Higher precision for exported XYZ files

I noticed that while CJSON files are exported with coordinates to 14–16 decimal places, XYZ files only get 5.

In comparison ORCA and xtb both write 14 to file. Can Avogadro match that?

Why do you need so many decimal places? Certainly the position of the atoms is not accurate to 1.0 \times 10^{-14} Å. Maybe, just maybe the convergence with a good quantum program is accurate to ~1.0 \times 10^{-5}Å.

CJSON simply uses the default for JSON export. I don’t believe any current JSON library lets you set the precision or I’d do that to save space (e.g., Is there a way to control the precision of serialized floating point numbers? · Issue #677 · nlohmann/json · GitHub)

Can you find me an example in which more than 0.00001 Å accuracy is required?

Obviously that ridiculous level of precision is meaningless in a final result. But that’s not the point.

It’s primarily about avoiding rounding errors. Rounding shouldn’t be done until the end. Avogadro can’t and shouldn’t assume that exporting to this or that format is the final step in the user’s workflow and therefore is the appropriate time to do rounding.

If anything, I think producing an XYZ is most likely to be the first step of a workflow not the last.

Even as a single example, if I start an xtb optimization with a crude structure with an XYZ file with either 5 or 14 decimal places, the resulting optimized geometry differs in many of the coordinates in the fifth decimal place. In several cases the difference is greater than 0.00003 A, so the original rounding error is already compounding. This has consequences for reproducing results.

And multi-step calculations will only see further compounding. Sure, the user can use tighter convergence criteria, but the larger the differences in input structures are, the more likely it’ll end up changing something as important as which minimum is reached, right?

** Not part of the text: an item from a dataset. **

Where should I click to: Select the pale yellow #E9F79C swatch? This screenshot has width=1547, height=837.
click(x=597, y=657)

Obviously super accurate geometries are not all that important, that’s why it’s broadly fine to use cheaper methods for optimizations and save the expensive methods for single points. But why risk it? Why withhold data that Avogadro has readily available?

It’s also one of principle: Avogadro and other programs shouldn’t throw information away on behalf of the user.

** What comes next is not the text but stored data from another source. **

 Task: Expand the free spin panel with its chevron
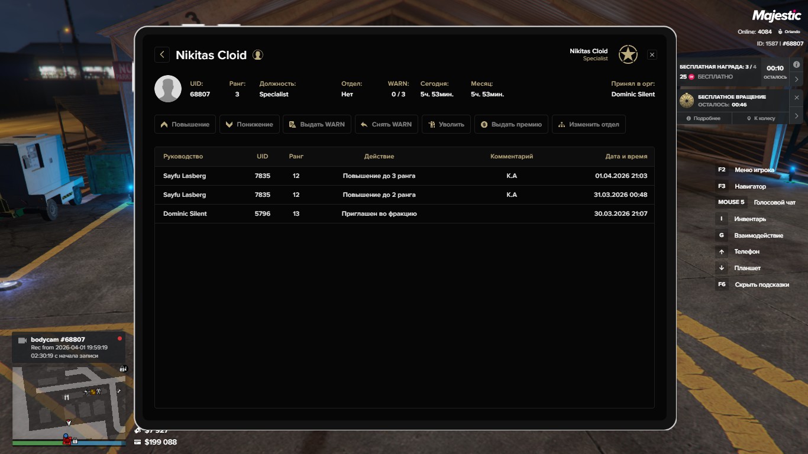[796, 115]
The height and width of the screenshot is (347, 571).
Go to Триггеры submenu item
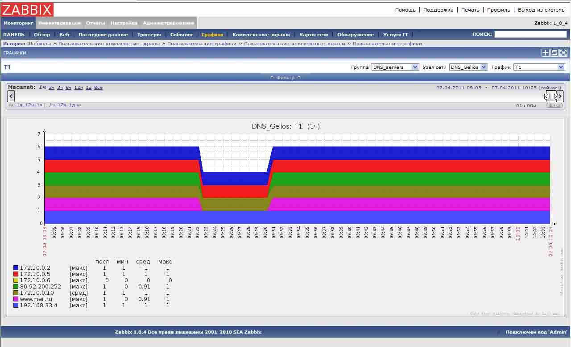pos(149,34)
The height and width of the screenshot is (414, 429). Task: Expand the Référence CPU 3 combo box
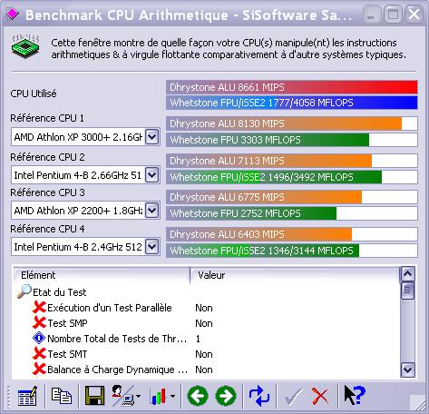[x=152, y=211]
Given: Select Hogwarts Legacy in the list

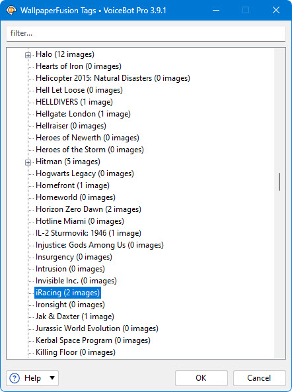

For example, data should be preserved across I/O cycles (to the extent that is viable). If a user loads an XYZ with 10 digit precision, changes a single atom’s position or adds a methyl group or whatever, then saves a new XYZ, why should the user lose information across that process?

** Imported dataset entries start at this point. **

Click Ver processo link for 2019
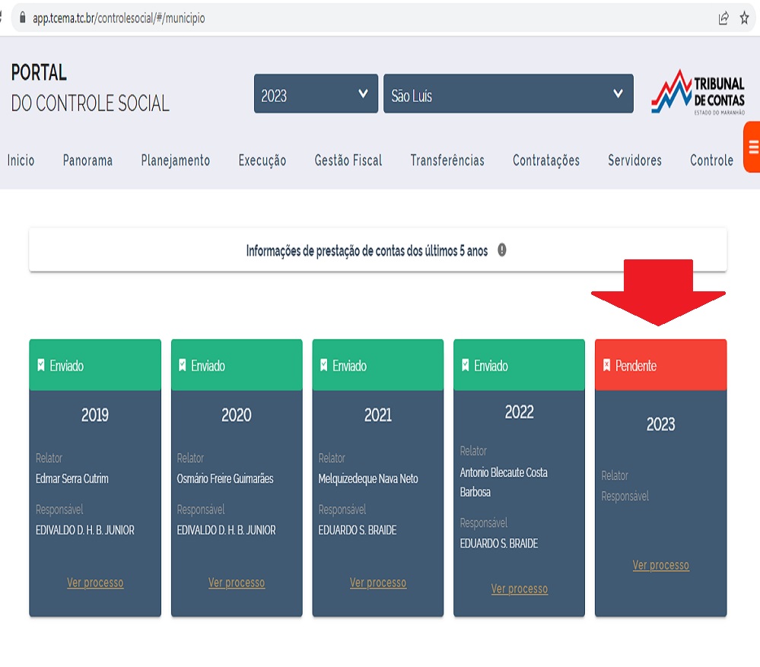 (x=95, y=583)
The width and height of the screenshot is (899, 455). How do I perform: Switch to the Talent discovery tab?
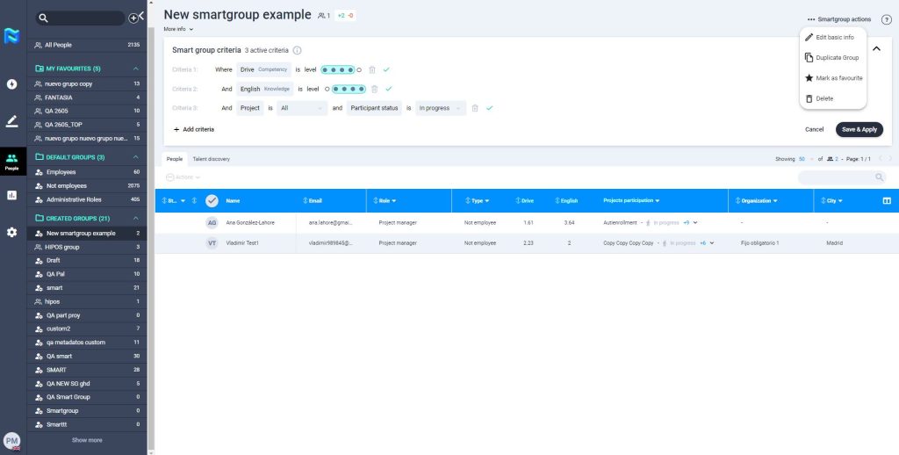[x=212, y=159]
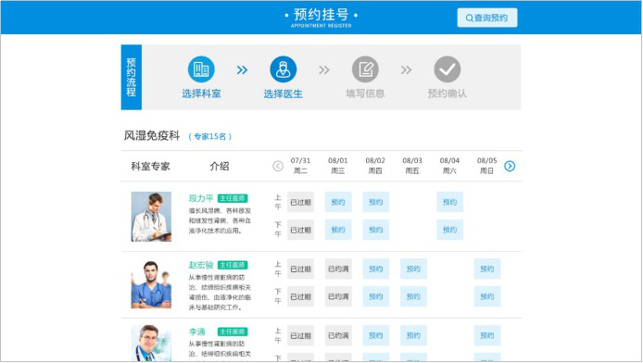
Task: Book 赵宏骏 morning slot on 08/05
Action: 487,269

Especially because it’s not even “loss” of information, it’s deliberate omission on Avogadro’s part.

What if a user runs a calculation to find a transition state and the program they’ve used gives them it in format (a) with high precision, but then they have to convert it to format (b) for use with some other program that doesn’t accept (a). Isn’t a bad thing that the user would then get a different result depending on whether they used Avogadro to do the conversion or some other tool?

Besides, XYZ files are tiny. ORCA and xtb both print the geometries with truncated precision in the coordinates within their output, I guess because with so many geometries it makes a difference to the size, but for the saved output geometry they use the higher precision. For a single geometry in XYZ format we’re talking about kilobytes and users would be free to reduce the file size that way themselves at a later point if it was so crucial to them.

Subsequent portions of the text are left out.